**Excerpted data**.
_____
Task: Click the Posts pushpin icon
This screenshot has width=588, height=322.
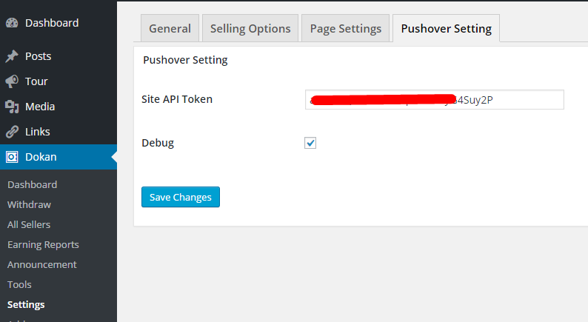Action: 12,56
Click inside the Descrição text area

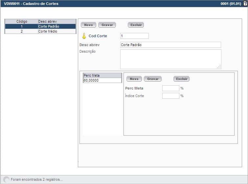coord(170,59)

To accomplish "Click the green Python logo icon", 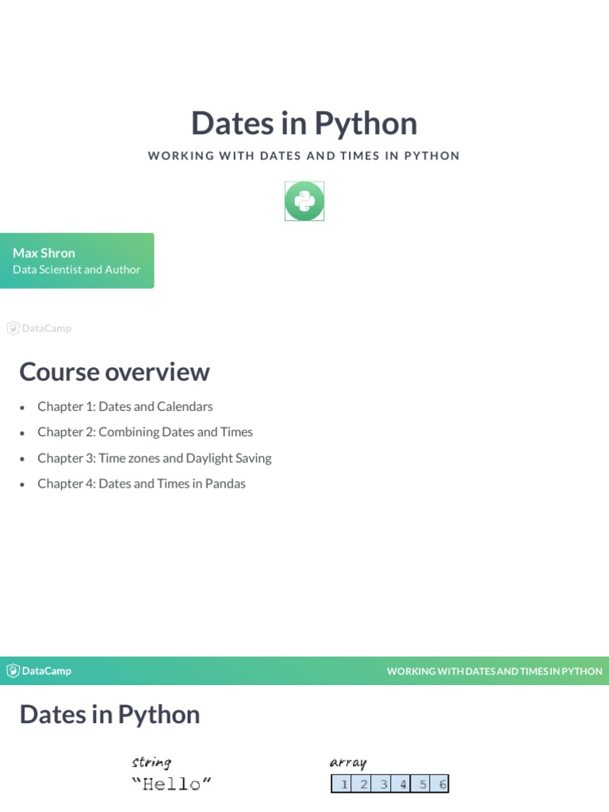I will [x=305, y=201].
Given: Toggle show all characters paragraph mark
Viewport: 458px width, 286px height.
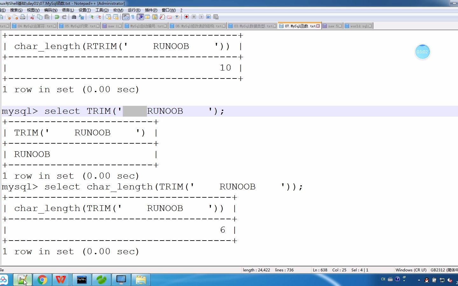Looking at the screenshot, I should point(133,17).
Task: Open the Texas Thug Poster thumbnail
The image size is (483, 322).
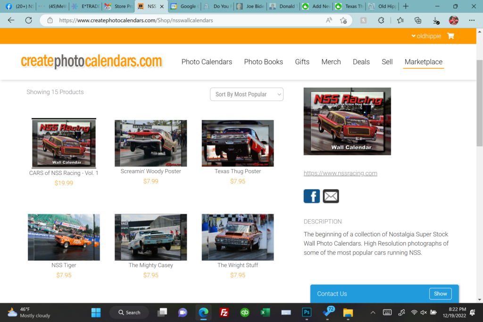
_____
**Exercise details**. Show the lines in the entries above that include the string "Task".

**Solution below**.
Task: Click the Posts pushpin icon
Task: Open the Texas Thug Poster thumbnail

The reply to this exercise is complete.